Exercise objective: Locate the word "computer" in the entries below, then gather every line that holds it.

Exercise data:

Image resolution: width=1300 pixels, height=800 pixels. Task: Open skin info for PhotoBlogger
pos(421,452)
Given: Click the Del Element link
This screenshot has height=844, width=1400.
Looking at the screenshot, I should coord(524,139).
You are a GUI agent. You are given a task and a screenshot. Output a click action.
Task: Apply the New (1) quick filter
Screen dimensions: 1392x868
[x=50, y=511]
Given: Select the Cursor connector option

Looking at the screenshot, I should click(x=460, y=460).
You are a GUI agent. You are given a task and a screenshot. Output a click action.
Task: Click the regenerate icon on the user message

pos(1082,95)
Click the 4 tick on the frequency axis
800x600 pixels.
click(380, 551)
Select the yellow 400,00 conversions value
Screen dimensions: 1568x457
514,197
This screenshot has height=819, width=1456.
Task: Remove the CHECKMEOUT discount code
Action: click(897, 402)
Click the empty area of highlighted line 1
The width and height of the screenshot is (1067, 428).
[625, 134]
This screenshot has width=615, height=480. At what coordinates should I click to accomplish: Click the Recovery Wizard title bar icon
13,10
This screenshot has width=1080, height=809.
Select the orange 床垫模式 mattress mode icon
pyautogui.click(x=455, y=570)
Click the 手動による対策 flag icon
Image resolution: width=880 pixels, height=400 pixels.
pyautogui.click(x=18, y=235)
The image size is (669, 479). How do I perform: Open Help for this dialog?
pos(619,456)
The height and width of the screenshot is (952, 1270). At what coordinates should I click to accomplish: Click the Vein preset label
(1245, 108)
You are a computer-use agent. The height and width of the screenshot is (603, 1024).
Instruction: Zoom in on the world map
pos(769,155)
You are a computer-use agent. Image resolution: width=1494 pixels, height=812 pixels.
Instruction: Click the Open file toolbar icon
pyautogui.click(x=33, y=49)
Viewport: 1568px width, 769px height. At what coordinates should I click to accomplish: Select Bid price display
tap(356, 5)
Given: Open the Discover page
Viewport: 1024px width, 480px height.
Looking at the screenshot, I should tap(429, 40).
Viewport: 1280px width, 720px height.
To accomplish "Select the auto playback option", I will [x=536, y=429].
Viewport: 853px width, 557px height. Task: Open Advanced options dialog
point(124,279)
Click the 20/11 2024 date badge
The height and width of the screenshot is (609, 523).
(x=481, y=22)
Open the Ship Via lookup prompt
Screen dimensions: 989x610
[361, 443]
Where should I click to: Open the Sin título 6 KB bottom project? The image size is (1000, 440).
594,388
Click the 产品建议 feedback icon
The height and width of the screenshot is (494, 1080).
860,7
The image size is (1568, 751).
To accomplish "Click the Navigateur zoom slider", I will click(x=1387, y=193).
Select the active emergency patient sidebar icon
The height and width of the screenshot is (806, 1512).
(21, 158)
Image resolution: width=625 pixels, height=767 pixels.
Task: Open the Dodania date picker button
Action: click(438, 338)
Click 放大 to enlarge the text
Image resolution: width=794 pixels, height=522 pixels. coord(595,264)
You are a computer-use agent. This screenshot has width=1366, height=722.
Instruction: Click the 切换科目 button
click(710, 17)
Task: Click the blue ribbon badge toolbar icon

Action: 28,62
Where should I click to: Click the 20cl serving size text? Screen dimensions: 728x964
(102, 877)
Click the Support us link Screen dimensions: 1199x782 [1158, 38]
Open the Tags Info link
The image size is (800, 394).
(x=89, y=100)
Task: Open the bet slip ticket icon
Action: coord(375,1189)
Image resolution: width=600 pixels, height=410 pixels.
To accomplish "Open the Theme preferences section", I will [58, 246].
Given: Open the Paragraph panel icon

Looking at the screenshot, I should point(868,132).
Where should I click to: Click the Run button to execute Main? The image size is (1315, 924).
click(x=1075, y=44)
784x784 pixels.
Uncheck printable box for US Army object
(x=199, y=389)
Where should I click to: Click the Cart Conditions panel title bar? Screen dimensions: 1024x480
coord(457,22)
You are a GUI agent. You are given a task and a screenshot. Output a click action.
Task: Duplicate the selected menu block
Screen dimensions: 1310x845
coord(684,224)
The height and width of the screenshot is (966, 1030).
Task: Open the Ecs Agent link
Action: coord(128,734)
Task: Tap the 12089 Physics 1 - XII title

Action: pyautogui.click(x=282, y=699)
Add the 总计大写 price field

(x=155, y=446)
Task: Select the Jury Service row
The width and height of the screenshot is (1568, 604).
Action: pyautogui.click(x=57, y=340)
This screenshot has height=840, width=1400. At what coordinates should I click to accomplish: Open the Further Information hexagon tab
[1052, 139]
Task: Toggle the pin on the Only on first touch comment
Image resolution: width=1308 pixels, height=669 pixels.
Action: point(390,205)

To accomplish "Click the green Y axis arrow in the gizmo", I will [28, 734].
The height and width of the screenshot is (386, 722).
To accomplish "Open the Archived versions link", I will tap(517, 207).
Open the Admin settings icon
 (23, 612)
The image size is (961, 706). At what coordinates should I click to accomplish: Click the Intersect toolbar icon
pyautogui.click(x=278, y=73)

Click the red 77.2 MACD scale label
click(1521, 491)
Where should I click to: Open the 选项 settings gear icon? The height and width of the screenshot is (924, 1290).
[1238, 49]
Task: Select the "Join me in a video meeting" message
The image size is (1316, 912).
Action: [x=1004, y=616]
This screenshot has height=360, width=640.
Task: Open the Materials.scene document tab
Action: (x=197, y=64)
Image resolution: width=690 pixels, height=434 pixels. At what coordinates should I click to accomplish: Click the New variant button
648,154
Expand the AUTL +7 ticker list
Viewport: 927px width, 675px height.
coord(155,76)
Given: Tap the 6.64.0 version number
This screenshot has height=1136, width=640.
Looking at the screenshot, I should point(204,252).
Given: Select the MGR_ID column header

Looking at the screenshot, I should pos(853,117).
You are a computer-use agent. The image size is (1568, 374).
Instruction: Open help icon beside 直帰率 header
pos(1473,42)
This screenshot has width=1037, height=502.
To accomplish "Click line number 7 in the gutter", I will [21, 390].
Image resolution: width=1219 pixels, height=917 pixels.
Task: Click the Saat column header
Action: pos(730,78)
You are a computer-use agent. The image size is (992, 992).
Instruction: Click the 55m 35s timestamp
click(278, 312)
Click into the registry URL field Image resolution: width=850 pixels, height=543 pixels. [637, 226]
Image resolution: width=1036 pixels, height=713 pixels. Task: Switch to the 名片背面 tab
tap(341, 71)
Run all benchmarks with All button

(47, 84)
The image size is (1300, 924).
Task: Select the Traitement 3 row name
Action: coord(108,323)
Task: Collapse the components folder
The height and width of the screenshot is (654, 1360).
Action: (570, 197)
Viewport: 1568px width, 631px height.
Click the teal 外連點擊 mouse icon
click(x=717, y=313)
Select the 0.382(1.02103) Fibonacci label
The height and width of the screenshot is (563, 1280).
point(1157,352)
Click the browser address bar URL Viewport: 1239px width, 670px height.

Response below:
You are a computer-use agent. The height and width of the screenshot is (603, 1024).
You are a computer-use agent. Image resolution: width=1494 pixels, height=812 pixels.
You are a computer-use agent. This screenshot has width=1366, height=722.
You are a computer-use agent. The image size is (1568, 374).
You are a computer-use agent. The image size is (992, 992).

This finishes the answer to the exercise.